Y añadió: «Esto brinda a los equipos de campo confianza y visibilidad del sistema incluso cuando se reduce el uso de agua del grifo, lo que mantiene bajas las demandas de ingeniería asociadas con el tratamiento del agua».
Reflexionando sobre el papel de la tecnología en el futuro de la sostenibilidad corporativa, Van Ghent dijo: «La tecnología está mejorando significativamente la forma en que las organizaciones abordan la sostenibilidad y acercándonos a una economía verdaderamente circular».

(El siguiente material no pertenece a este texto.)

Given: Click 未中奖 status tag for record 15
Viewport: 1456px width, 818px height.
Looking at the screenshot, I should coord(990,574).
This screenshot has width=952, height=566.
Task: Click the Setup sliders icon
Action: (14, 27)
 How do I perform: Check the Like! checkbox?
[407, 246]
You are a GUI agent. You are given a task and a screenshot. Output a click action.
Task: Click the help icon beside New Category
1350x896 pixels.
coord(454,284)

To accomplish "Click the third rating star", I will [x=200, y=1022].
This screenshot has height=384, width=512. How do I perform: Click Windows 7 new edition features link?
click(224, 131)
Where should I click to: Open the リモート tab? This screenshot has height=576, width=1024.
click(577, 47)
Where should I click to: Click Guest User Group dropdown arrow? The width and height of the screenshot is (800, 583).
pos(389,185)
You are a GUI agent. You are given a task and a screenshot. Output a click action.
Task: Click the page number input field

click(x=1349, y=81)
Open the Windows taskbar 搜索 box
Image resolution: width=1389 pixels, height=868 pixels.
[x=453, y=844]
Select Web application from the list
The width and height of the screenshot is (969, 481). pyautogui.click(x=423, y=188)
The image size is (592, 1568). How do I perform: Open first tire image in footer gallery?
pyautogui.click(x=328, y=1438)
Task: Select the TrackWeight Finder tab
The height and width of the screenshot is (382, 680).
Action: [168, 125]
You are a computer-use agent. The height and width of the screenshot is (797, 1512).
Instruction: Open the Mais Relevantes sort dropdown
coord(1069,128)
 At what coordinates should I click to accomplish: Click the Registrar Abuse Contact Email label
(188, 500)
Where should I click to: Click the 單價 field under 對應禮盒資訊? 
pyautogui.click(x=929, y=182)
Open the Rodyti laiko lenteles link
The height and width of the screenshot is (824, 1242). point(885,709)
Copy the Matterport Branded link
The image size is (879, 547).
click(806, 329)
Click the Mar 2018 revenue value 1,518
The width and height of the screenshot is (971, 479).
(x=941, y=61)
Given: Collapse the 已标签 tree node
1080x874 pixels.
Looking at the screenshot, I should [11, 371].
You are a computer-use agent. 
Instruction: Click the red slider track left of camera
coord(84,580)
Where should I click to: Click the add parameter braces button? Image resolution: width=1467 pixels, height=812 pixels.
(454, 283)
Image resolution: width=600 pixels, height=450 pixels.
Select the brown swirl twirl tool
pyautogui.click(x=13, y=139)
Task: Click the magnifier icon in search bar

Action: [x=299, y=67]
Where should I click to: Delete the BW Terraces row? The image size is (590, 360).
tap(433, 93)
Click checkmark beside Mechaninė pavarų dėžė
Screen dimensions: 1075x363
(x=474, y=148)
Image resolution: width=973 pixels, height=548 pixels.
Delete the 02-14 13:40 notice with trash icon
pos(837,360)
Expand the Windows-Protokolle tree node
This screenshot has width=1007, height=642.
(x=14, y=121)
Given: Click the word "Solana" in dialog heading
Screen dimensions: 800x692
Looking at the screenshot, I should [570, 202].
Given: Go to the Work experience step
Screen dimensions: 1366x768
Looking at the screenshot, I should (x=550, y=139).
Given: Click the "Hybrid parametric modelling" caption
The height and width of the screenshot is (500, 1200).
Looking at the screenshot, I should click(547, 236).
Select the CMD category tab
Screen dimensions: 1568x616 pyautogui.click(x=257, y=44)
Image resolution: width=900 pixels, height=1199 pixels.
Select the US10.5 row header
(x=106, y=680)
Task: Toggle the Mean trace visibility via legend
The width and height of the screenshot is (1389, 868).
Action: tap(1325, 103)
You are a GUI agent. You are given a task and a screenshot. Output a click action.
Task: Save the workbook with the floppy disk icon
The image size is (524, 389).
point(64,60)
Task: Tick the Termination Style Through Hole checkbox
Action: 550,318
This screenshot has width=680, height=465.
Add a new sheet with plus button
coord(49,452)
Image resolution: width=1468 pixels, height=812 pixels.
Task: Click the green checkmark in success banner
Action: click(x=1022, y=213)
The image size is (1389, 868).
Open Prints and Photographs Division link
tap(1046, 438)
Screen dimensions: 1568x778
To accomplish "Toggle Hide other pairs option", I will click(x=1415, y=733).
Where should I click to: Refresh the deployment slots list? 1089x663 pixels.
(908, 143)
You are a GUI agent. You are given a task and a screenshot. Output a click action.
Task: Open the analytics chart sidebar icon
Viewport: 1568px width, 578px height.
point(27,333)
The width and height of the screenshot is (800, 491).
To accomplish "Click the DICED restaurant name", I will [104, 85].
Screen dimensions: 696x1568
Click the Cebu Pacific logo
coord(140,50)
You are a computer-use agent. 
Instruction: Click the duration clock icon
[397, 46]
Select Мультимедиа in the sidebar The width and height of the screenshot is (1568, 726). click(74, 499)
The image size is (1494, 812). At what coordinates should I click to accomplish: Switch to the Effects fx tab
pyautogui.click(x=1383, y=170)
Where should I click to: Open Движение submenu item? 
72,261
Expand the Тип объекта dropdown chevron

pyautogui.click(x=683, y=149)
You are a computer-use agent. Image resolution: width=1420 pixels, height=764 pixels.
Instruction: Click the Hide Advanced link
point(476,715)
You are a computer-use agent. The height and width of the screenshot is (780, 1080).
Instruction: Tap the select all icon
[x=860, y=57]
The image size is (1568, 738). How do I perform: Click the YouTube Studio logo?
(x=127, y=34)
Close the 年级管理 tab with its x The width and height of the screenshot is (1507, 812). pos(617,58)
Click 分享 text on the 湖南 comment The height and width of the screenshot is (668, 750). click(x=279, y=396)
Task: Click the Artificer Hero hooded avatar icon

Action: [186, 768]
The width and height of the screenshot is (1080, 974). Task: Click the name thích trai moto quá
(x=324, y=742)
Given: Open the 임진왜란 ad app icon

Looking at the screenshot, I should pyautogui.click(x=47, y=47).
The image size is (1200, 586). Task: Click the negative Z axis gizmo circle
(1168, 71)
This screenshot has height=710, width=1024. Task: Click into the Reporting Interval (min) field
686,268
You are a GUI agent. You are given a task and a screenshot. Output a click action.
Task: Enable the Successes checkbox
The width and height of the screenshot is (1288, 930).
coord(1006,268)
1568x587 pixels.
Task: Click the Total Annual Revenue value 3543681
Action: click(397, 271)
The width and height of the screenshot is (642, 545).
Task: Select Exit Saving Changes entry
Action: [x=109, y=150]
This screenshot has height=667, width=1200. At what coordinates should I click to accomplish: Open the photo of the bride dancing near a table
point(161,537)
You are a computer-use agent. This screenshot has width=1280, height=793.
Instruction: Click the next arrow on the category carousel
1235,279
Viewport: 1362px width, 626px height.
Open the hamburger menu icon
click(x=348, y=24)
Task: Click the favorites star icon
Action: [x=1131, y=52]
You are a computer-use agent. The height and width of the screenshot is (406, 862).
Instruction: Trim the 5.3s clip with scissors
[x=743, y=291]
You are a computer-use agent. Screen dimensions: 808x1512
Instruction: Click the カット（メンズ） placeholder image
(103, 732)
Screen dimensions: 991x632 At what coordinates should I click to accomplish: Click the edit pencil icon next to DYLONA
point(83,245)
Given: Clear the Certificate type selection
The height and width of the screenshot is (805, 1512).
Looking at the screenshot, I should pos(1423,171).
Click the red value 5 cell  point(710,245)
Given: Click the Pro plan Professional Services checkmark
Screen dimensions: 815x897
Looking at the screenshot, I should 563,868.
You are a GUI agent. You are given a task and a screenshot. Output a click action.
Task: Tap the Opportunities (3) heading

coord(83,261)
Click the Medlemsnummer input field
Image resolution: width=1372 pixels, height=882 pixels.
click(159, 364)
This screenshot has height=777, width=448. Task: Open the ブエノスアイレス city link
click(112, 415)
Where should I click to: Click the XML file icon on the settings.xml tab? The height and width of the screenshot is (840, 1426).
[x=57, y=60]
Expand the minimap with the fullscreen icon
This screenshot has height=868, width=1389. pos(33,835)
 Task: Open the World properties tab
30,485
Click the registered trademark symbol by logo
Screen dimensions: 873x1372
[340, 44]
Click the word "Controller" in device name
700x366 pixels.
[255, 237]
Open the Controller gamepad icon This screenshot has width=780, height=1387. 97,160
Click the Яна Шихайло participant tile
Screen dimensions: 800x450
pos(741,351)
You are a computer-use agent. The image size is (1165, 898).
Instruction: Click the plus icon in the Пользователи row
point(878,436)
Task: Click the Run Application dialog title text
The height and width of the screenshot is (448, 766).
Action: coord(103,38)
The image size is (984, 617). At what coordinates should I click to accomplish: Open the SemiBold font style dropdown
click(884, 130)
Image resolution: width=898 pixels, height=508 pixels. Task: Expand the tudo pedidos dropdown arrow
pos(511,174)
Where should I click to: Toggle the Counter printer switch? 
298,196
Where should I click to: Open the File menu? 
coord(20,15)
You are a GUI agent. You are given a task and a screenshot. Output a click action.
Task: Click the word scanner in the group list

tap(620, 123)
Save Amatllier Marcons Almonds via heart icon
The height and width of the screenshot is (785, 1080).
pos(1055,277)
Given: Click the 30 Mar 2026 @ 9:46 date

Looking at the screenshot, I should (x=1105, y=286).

Y continuó: “Los sistemas impulsados por IA brindan visibilidad de extremo a extremo en todos los niveles de la cadena de suministro, lo que permite a las empresas rastrear materiales, evaluar el impacto ambiental y garantizar el cumplimiento normativo.
«Estas soluciones también reducen la complejidad y los costos de la logística inversa al identificar eficiencias de la red y respaldar la recuperación y reutilización de materiales industriales y usados».
Lai concluyó destacando por qué la convergencia del reciclaje y la tecnología es esencial: «En un año en el que las inversiones en IA están en el punto de mira, el Día Mundial del Reciclaje es un recordatorio de que la resiliencia depende de la gestión de los recursos. Los avances tecnológicos y el pensamiento circular no deben competir, deben progresar juntos».